One hundred years ago the Canadian Pacific liner Empress of Scotland arrived on a visit to Falmouth from Plymouth, under the command of Capt Gillies, for a 16 day drydocking programme in number three drydock. The liner at the time was the largest ship to enter Falmouth harbour.

Such was the interest in this ship that she was open for public inspection - one shilling for adults and sixpence for children, with all proceeds going to the Royal Cornwall Sailors’ Home, Falmouth Hospital and the Royal Cornwall Little Girls Home.

The 25,000 liner was laid down as the Europa in Stettin for the Hamburg Amerika Line. As one of the largest ships built at the time the launch was witnessed by the Kaiser and Empress who sponsored the ship.

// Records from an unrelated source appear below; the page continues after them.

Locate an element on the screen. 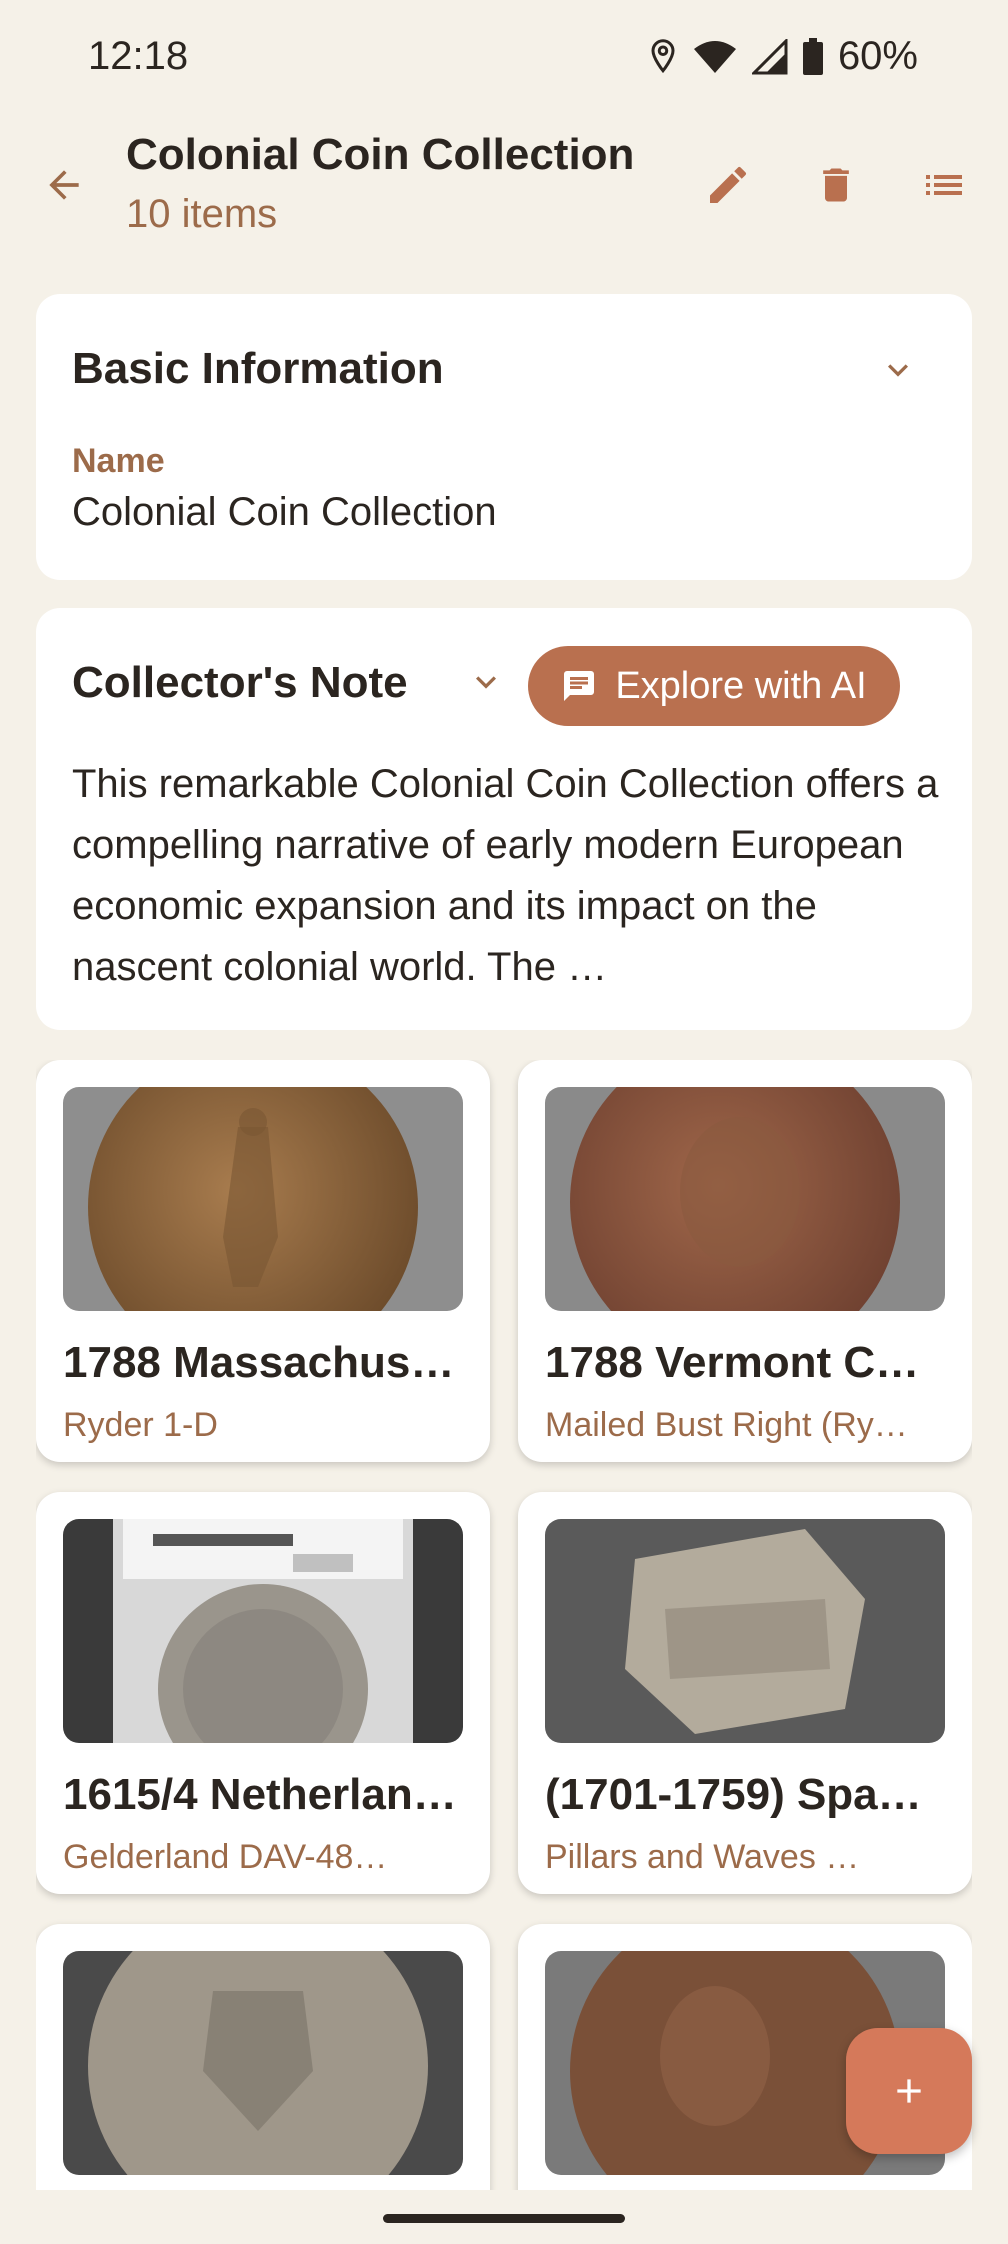 The width and height of the screenshot is (1008, 2244). collectors-note-toggle is located at coordinates (486, 682).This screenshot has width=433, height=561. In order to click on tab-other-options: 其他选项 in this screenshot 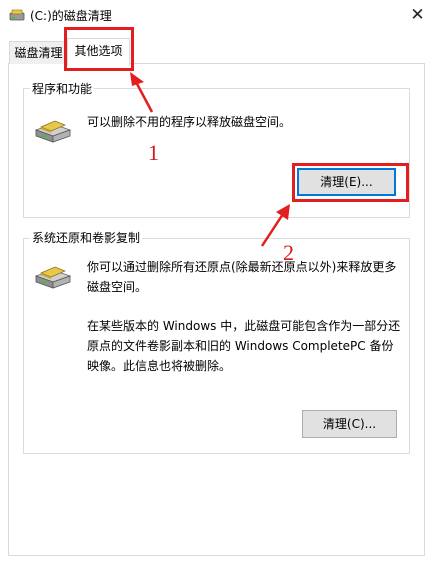, I will do `click(98, 52)`.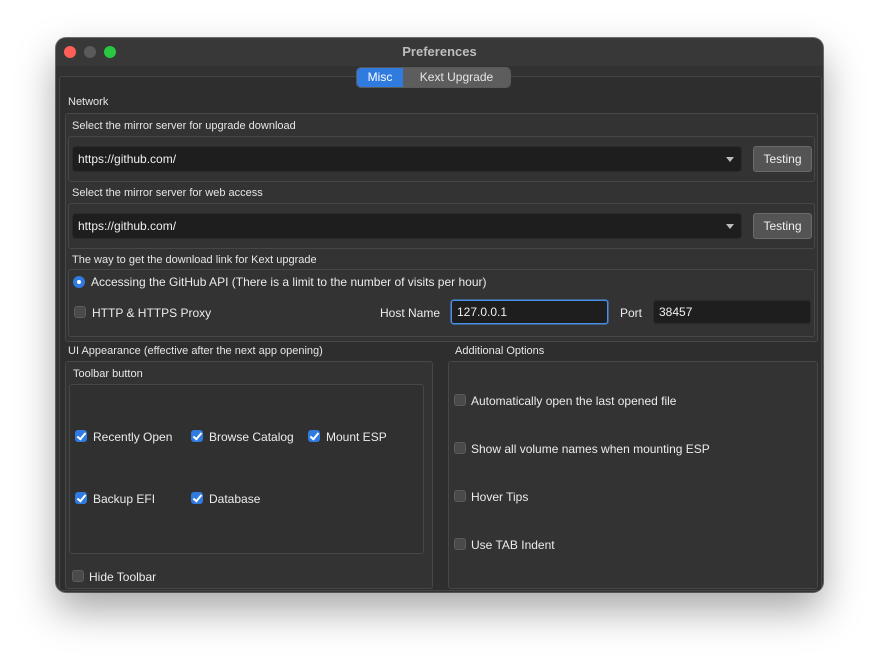  Describe the element at coordinates (460, 544) in the screenshot. I see `tab-indent-checkbox` at that location.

Bestowing such an honour on the shipping company it was decided to rename the ship Kaiserin Auguste Victoria. Fitted with quadruple expansion engines the ship could reach 17 knots.

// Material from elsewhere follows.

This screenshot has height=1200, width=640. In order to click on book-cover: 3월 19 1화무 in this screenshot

During World War One the ship remained in New York harbour for the duration of the war.

Following the peace treaty the vessel transferred to British ownership and was eventually purchased by Canadian Pacific and renamed Empress of Scotland.

The year 1925 saw the ship on two world cruises - the largest ship at the time to pass through the Panama Canal. A decision was made to scrap the liner in 1930 at Blyth.

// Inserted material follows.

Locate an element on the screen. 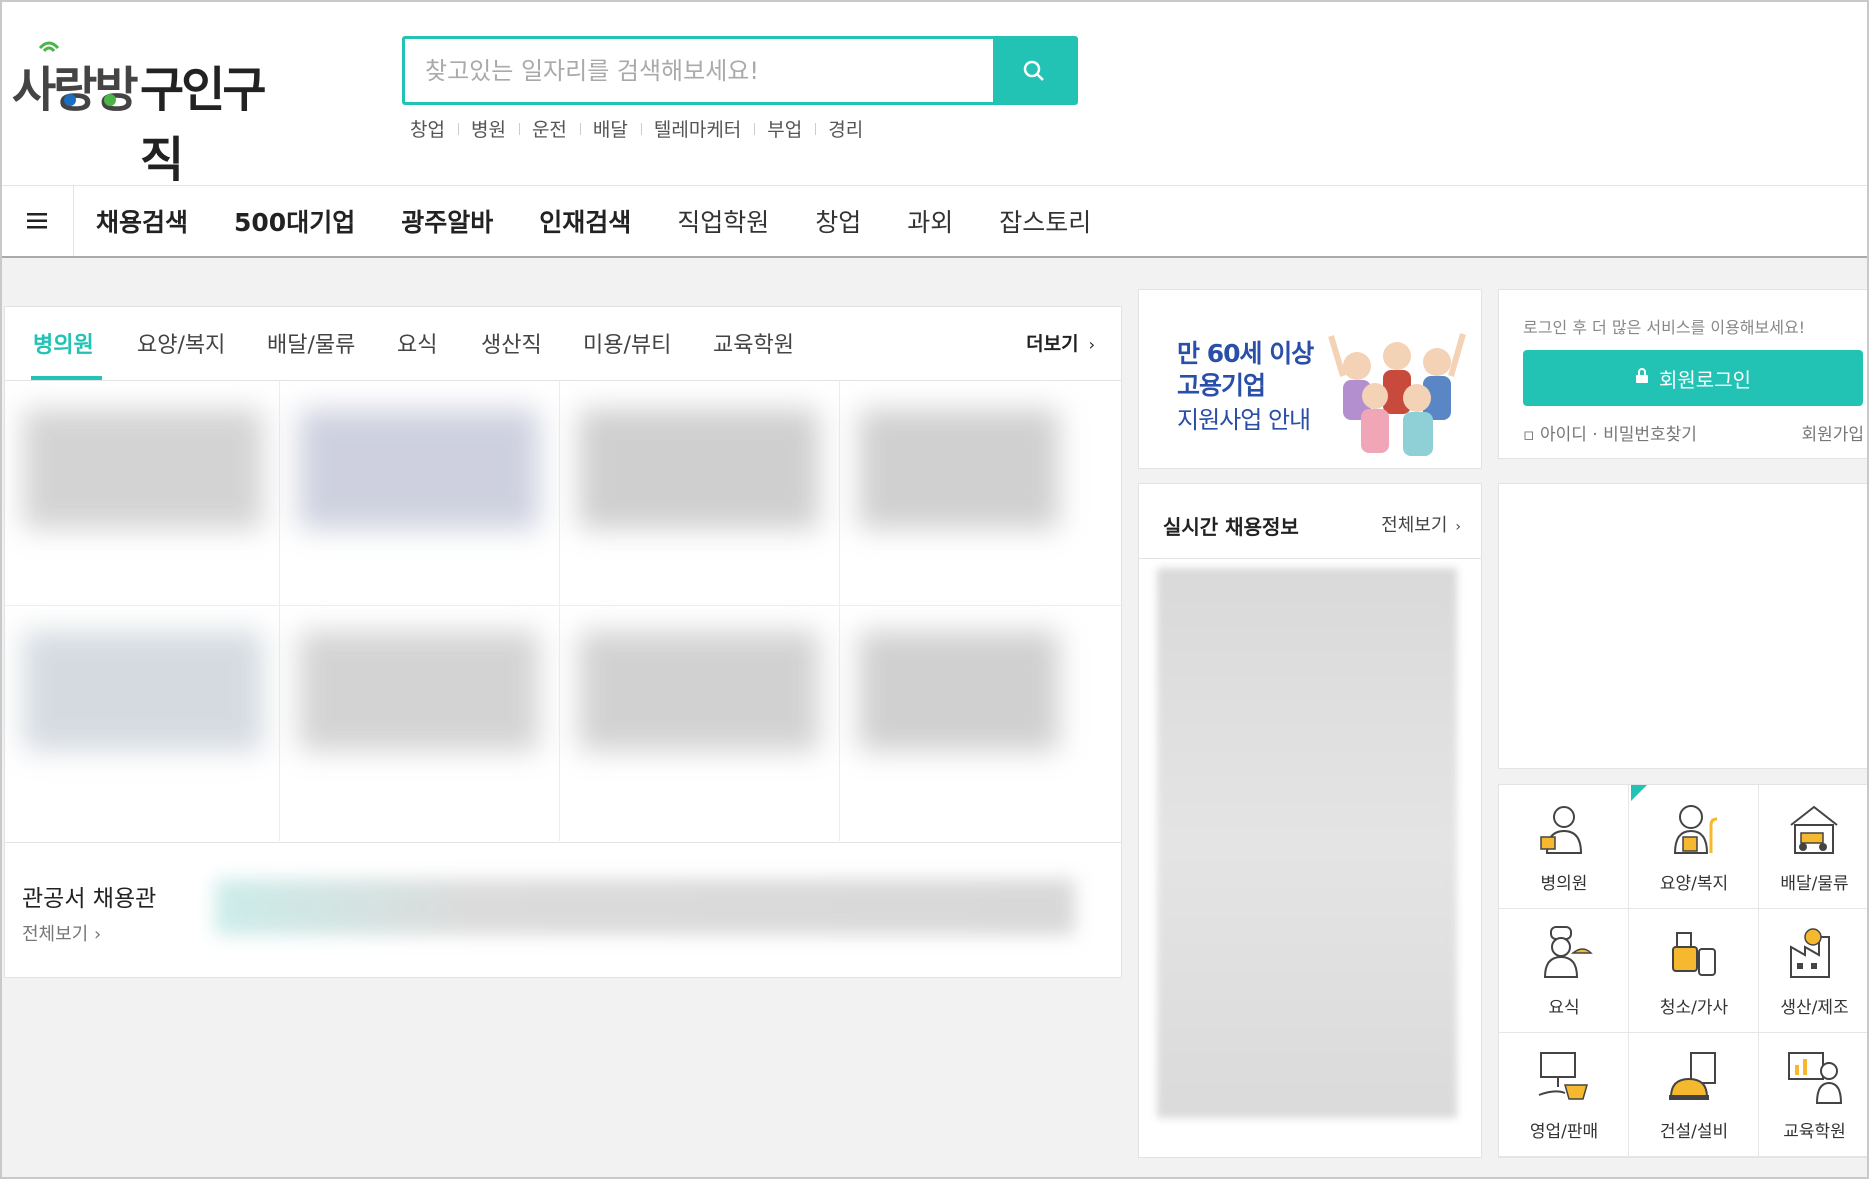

Onboard the passenger accommodation was adorned with Persian, Chinese and Indian carpets with wood panelling of maple and satinwood. Paintings given by the Kaiser were still onboard.

Unfortunately, whilst alongside she caught fire; such was the ferocity of the fire, holes were cut in the ship’s side to allow water in, the ship listed and settled. All of the beautiful artefacts were lost.

A year later the scrapping had been completed.